##### INPUT RECORDS #####
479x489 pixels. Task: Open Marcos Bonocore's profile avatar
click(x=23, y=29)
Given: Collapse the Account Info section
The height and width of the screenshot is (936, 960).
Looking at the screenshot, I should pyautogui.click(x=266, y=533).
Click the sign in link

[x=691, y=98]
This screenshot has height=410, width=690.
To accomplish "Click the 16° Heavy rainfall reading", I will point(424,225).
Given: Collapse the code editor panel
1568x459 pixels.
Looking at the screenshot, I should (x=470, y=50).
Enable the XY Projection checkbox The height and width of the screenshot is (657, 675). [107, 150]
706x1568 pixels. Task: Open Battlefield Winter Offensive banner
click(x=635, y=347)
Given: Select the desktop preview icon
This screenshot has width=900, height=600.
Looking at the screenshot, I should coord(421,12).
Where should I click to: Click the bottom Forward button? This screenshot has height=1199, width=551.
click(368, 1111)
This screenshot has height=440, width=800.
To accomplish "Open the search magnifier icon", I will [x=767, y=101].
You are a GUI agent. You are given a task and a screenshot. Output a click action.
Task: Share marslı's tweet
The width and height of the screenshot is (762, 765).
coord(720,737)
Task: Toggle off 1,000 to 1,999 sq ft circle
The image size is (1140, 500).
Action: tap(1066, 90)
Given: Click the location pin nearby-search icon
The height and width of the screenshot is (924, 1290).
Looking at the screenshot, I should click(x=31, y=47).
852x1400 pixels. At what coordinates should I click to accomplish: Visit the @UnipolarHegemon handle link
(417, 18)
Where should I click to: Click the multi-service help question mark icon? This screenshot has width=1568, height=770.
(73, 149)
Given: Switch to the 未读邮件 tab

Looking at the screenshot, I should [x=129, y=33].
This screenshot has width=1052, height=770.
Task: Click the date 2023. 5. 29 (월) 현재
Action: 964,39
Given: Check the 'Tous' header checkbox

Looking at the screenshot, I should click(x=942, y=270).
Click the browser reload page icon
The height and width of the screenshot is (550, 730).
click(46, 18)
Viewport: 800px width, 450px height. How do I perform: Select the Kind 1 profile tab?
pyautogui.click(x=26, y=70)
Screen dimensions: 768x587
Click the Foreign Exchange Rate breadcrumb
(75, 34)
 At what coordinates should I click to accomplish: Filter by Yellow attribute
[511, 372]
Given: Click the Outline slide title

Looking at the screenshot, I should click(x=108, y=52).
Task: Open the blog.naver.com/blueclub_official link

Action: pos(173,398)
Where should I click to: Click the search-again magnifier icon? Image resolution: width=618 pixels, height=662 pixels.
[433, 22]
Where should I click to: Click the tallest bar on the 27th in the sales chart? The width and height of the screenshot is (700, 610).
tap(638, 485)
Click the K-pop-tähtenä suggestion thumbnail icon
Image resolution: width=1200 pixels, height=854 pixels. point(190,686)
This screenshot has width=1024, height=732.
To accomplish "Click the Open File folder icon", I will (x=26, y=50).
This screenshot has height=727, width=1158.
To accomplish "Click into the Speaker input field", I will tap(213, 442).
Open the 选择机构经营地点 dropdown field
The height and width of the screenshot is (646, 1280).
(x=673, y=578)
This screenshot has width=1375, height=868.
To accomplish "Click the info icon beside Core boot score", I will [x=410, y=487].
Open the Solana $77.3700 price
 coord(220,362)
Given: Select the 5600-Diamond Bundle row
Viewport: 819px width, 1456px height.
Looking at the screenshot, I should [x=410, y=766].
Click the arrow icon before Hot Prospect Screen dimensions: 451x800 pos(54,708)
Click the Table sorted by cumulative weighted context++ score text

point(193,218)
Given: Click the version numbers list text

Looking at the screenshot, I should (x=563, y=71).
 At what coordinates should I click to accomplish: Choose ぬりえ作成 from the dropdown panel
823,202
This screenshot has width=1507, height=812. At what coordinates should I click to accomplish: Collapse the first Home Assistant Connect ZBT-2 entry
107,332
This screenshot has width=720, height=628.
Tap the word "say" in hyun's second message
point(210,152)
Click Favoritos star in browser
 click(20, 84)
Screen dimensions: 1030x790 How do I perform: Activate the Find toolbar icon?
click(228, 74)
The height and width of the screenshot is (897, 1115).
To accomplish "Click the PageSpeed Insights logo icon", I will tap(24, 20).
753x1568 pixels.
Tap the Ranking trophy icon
#####
> **WORK ITEM**: Copy each line above that contains the word "will".

> **RESULT BELOW**:
To accomplish "Click the 16° Heavy rainfall reading", I will point(424,225).
To accomplish "Open the search magnifier icon", I will [x=767, y=101].
To accomplish "Click the Open File folder icon", I will (x=26, y=50).
To accomplish "Click into the Speaker input field", I will tap(213, 442).
To accomplish "Click the info icon beside Core boot score", I will [x=410, y=487].
To accomplish "Click the PageSpeed Insights logo icon", I will tap(24, 20).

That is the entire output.